Sunday, July 30, 2006

DELIVERANCE SERVICE

how cool is it to be saturday?! its deliverance service! was late for bible study. then after bs, went look for caiping and rest to queue up. was cool enuff to book gd seats! i have been fasting and praying for this service as well as for the new friends and friends coming.

first, thank God for the 4 friends! they are karen, teresa, benjamin and makus. woohoo. i believe they all enjoyed the service. i noe the sermon was cool. but i cant help myself. i just cant concentrate. i felt very uncomfortable, agitated, wanna get out of the audi. i gt flashback of violence, anger, hatred suddenly. i just cant stop thinking. trying my best to take down some notes.

the devil and evil spirits in me are manifesting. im pretty sure they are. coz i dun feel normal, as in like myself. i told charis and shenglong about it. i jus cant imagine wads gonna happen ltr in deliverance ministry service.

after main service, we are given 20mins break. then come back for the deliverance service. yes, i admit. im scared. im afraid. i dunno wad to do. i felt so lost. charis told me, "not u, but the devils are afraid." yes, indeed. the spirits in me noe how powerful and annointed pst mike connell is. they are indeed afraid of him.

i felt the nervousness in me is acting up. i cant hlp but to stare blankly to pst mike connell as he explained how the procedure is like ltr on. ben ask me, "y u so nervous?" my reply is just simply a, "i dunno."

rick can see how we felt. he asked me and ben to relax. i jus cant. then when the pastor 1st read out those criterias of ppl who need to be delivered first, i knew i shld go down, but i nt sure whether i wan or not. i took a step of faith and went down. ppl screaming, ppl weeping, ppl struggling, ppl vomiting. tts wad i saw. the devil inside me became very afraid. i was panicking. pst mike connell led all of us in a prayer. i cant stop weeping. i kept crying and crying. i felt the touch of heaven, i knew Jesus Christ was here with us in the audi. God's love spread throughout the whole hall, embracing every single childen of his. His grace pour out to everyone. protecting every single one. my first deliverance service marks my first new beginning of christian life again.

i seek forgiveness from God for all the little sins i committed. i felt every single sins being cancelled, being erased. Jesus Christ took away all my sins, and claimed every of our sins his. wad sacrifice he made, for the entire human race.

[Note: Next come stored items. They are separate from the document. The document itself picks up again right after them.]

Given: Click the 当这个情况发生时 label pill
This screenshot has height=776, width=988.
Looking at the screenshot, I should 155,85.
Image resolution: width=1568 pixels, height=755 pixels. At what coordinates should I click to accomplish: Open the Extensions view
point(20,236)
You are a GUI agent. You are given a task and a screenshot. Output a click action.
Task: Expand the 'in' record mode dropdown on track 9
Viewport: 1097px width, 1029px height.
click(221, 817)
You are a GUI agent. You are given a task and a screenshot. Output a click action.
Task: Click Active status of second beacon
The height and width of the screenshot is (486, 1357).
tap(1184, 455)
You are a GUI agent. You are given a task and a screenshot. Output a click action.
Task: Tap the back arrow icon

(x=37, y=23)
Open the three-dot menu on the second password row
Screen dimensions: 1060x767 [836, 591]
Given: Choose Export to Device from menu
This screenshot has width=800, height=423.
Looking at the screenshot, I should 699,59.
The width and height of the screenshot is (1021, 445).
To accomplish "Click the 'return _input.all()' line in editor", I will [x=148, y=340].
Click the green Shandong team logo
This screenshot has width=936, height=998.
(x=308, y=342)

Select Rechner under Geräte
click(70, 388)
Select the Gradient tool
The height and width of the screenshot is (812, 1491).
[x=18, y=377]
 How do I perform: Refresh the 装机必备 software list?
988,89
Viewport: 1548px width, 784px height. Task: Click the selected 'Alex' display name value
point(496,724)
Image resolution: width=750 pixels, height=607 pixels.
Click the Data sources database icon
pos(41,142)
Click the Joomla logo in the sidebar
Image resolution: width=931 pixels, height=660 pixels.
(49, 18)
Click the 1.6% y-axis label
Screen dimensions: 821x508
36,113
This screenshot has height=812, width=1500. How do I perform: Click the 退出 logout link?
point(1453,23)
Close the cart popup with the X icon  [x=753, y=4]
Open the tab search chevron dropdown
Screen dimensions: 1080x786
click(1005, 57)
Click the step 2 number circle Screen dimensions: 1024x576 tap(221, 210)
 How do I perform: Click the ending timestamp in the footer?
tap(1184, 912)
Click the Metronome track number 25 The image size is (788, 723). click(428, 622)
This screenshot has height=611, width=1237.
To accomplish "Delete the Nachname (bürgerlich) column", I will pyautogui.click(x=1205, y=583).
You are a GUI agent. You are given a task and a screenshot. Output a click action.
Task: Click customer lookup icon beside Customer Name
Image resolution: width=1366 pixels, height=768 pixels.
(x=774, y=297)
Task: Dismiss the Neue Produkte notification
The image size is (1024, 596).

i cried out to him even more, i was weeping like a baby. after i cool down and went slightly forward, a ministry team came and pray for me, i was feeling very panick and i felt something that are being pushed out of me, the devil inside me bacame very fierce, they do not want to leave. "GO AWAY FROM HIS BODY! LEAVE HIS BODY RIGHT NOW, IN THE MIGHTY NAME OF JESUS!" thats wad i heard, i was truly aware of wad im doing just that is beyond my control. i felt my hands starts shaking so vigorously. my actions are big, i cant stop it, the devil is manifesting in me. all of a sudden, i felt a sudden anger, signs of violence started showing up. i was trying to push the ministry leader away. i was indeed struggling and i wanted to fight back. i screamed and shouted like no one's business. i became very very wild. i felt many other leaders came and grabbed me, i was in control of so many hands. they prayed even more and with more authority.

i started to feel giddy. heaven is like so near me. one touch from heaven, i fall back and i laid down. the team continued to pray for me. few coughs, devil was out. finally. i felt saints and angels are rejoicing that devils are leaving one by one from each bodies.

satan, you are losing. satan has no power. satan is defeated again. i have never felt this way before. no ever so violent. so deep anger before. everything was out. i felt so relieved, so 'light' and easy but tired and totally drained out.

thank God that i was delivered. a new beginning for me to start again. a new chapter of my christian life. i believe the next few chapters gonna be beautiful for God has planned our future. God is so true and great. My abba Father, who sent only his begotten son to sacrifice for us, to save the whole human race. Christians isn't a religion, but more to a relationship with God.

thank God again for open hearts of makus and ben. they took the first step of faith to go down to get delivered. they are potential. we are all children of God. we loved each other. makus and ben, we welcome you with open arms. i believe God is acting on you guys rite now. renewing ur mind, ur hearts, changing u to be a better person. our God is a good God. don't u guys agree?

i love you, Jesus! =D hallelujah! for all the glory goes to you and no one else.